It is a choice of between this Friday or next, but the main opposition Democratic Party of Korea emphasized prudence, as winning the overwhelming support of the parliament is more ideal than rushing to pass the motion.
“I understand that the people are eager to pass the motion as quickly as possible, but the key is how much we are prepared for it,” said the party’s floor leader Rep. Woo Sang-ho.
“If we think we are prepared, we should go for Dec. 2. If not, we should choose Dec. 9.”
The comments came after People’s Party interim chief Park Jie-won said they have more than enough votes from the ruling Saenuri Party to ensure the motion’s passage.
Rep. Park said at least 60 Saenuri lawmakers would vote for the motion.
To remove President Park from office -- she won the election on the Saenuri ticket -- the envisioned motion must clear a two-third threshold at the 300-seat Assembly and nine-member Constitutional Court.
Opposition parties and independents combined control 172 lawmakers as of Monday, 28 votes shy of the required 200.
On Friday, a group of 40 Saenuri lawmakers -- who are critical of Park and her loyalists who dominate the party leadership -- said they would join the campaign to unseat Park, but opposition parties are still not sure whether all of them will vote as they have said in a secret ballot.
The Saenuri lawmakers who approve of the impeachment measure also said that while they would follow the timeline suggested by the opposition parties, they prefer a voting session on Dec. 9. The plenary session slated for Friday already has some key bills to pass, they said.

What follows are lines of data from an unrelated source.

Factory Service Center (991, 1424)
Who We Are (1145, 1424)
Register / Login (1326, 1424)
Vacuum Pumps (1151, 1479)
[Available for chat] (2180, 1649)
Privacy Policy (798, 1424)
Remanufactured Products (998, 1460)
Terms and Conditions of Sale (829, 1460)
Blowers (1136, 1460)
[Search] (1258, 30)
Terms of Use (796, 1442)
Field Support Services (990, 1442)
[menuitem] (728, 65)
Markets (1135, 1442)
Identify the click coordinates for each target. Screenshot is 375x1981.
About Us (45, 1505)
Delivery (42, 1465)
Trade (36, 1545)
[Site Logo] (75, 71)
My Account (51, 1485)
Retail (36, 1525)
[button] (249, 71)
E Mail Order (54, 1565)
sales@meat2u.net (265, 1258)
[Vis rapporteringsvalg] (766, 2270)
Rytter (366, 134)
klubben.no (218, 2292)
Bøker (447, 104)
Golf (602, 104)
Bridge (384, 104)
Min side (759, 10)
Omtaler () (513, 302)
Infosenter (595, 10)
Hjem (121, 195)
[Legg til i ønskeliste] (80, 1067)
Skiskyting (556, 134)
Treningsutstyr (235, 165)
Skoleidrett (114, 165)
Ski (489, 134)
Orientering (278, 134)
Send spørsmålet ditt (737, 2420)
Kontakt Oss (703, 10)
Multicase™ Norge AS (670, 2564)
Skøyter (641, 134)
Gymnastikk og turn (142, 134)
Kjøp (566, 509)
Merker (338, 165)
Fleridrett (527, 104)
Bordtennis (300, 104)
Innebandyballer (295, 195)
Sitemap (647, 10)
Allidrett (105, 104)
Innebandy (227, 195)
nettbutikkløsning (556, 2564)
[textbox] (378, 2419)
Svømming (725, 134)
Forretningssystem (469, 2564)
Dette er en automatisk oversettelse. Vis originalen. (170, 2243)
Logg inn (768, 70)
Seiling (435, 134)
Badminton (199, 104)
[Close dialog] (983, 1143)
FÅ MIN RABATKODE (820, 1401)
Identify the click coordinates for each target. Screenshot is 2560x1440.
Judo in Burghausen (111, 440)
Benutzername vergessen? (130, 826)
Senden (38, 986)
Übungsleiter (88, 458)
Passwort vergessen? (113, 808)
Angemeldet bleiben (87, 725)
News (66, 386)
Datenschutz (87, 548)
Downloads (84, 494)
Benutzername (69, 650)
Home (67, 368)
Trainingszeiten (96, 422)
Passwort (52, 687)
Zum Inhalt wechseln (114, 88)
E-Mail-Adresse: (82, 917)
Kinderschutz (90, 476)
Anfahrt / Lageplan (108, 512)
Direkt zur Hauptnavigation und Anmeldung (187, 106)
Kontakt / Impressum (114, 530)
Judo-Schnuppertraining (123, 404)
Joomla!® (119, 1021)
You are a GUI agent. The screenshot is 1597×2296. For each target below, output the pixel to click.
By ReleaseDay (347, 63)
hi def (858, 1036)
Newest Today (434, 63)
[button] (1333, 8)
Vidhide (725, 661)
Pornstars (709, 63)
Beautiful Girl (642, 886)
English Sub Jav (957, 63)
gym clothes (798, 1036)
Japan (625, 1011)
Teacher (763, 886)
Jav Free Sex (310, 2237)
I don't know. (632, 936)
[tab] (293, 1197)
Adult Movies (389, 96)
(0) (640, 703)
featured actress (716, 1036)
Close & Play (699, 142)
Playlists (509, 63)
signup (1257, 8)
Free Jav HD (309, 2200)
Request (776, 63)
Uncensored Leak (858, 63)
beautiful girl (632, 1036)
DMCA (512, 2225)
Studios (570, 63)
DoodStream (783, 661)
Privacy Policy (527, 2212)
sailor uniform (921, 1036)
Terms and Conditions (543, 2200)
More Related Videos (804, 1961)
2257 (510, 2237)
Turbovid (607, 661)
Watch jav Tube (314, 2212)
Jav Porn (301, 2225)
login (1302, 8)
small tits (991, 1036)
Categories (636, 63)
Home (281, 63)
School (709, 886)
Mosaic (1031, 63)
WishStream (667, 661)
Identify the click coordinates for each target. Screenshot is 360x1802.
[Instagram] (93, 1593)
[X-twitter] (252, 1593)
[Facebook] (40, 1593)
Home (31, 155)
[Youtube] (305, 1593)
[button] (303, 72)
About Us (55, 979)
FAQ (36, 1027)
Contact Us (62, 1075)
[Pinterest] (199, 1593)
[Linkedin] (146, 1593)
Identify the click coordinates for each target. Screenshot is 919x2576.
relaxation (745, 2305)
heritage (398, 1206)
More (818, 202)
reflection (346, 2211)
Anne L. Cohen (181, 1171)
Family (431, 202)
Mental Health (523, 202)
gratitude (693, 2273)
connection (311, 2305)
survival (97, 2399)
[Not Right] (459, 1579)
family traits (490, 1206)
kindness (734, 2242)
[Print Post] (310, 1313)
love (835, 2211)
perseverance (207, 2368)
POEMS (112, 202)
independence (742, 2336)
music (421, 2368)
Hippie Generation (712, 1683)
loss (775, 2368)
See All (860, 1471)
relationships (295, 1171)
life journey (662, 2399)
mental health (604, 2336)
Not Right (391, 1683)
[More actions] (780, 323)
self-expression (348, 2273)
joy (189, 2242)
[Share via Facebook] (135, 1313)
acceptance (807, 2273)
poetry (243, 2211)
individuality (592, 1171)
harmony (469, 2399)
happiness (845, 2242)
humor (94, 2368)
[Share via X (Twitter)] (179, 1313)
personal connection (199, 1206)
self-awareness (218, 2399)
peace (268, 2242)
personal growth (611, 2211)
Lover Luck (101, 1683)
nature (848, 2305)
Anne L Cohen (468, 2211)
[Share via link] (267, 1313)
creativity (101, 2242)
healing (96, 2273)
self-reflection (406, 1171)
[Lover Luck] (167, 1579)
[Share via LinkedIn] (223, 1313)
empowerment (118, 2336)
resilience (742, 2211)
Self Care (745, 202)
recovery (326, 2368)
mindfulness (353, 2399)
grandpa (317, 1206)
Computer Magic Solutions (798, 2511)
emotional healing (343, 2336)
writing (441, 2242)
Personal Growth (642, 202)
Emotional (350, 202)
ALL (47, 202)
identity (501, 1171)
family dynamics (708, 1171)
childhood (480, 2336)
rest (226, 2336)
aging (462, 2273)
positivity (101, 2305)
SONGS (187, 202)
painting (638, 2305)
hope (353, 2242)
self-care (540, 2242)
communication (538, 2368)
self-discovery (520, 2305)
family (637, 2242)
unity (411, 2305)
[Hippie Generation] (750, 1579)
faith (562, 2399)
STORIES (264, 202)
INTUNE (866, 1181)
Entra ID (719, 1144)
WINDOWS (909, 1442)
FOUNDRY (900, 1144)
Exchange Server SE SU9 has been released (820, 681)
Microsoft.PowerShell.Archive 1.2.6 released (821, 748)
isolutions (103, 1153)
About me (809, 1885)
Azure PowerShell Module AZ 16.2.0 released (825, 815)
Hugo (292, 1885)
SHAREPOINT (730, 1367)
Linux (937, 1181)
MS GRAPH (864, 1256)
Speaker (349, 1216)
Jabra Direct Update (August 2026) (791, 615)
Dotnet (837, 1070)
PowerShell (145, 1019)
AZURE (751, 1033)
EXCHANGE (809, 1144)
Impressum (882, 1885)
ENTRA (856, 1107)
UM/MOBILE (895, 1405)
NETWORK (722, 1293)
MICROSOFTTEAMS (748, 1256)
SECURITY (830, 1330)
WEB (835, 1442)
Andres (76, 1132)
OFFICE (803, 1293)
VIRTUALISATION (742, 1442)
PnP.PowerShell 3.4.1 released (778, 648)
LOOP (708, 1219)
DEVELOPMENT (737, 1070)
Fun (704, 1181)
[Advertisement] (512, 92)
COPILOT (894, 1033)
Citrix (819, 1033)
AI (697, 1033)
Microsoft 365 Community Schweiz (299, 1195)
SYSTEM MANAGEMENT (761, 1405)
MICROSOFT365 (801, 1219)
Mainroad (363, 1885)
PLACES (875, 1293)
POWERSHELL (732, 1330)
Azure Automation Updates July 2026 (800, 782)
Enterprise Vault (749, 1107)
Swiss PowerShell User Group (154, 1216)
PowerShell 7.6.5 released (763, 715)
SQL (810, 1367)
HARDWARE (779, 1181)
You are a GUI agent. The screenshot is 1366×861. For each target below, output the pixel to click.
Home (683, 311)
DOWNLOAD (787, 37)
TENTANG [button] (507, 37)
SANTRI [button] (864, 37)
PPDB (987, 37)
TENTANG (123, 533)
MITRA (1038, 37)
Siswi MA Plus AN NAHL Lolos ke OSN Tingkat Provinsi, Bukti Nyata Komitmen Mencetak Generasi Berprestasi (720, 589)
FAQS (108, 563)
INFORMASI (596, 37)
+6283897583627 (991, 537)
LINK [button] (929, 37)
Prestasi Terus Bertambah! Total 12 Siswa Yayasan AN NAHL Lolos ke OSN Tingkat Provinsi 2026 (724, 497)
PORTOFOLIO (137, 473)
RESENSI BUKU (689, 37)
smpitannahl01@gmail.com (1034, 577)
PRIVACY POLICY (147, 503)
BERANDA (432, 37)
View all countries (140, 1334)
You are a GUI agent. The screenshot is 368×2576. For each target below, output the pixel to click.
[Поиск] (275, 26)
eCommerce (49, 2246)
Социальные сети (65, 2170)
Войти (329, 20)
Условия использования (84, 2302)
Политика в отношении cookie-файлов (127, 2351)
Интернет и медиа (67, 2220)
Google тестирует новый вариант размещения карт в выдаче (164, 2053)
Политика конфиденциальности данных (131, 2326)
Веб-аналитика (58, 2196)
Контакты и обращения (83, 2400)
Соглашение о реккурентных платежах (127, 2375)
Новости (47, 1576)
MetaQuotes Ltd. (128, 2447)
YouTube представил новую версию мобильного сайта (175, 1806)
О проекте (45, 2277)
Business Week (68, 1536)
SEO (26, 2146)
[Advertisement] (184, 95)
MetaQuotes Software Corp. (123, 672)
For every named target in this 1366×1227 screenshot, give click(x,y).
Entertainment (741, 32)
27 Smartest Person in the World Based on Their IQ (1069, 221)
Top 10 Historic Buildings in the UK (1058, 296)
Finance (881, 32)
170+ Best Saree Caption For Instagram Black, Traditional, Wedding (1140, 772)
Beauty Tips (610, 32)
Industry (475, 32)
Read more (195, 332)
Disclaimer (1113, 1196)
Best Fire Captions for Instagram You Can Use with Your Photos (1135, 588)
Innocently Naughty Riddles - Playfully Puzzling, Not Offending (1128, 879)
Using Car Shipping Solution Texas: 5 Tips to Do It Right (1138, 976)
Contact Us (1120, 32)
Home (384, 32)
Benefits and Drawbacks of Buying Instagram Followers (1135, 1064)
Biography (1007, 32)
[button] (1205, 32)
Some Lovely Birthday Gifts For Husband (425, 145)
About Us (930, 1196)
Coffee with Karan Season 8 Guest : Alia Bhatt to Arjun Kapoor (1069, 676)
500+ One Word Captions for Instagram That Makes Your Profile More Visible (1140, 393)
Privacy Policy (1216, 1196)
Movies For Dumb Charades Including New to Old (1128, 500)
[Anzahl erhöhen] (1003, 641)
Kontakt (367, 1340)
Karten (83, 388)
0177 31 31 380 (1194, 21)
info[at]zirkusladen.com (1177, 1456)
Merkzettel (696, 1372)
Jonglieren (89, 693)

Topping the agenda for Friday’s session is next year’s budget bill which by law must pass the parliament no later than the day. Observers said that some lawmakers may be reluctant to pass both the impeachment motion and the budget bill at the same time.
The impeachment motion, if passed, will lead to the country’s second presidential impeachment trial at the Constitutional Court.
Opposition lawmakers are trying to include as many impeachable offenses as possible in the draft, in order to provide enough legal grounds for the court to approve of Park’s removal. Floor leaders of the three opposition groups decided Monday to come up with a final draft by Tuesday.
Constitutional law experts noted the parliamentary impeachment motion is the only point of reference for the top court to review the case, because the lawmakers cannot insert additional charges into the motion once it passes the legislative body.
“The court cannot base their decision on something that is not described in the Assembly’s impeachment motion,” said Kim Jong-cheol, a constitutional law professor at Yonsei University. “Describing impeachable charges in detail is the Assembly’s important obligation.”
But some worry that if they include too many charges in the motion, it might take longer for the court to deliberate.
According to prosecutors, Park is suspected of abusing her power by helping her longtime friend Choi Soon-sil extort money from conglomerates and giving her access to classified government documents.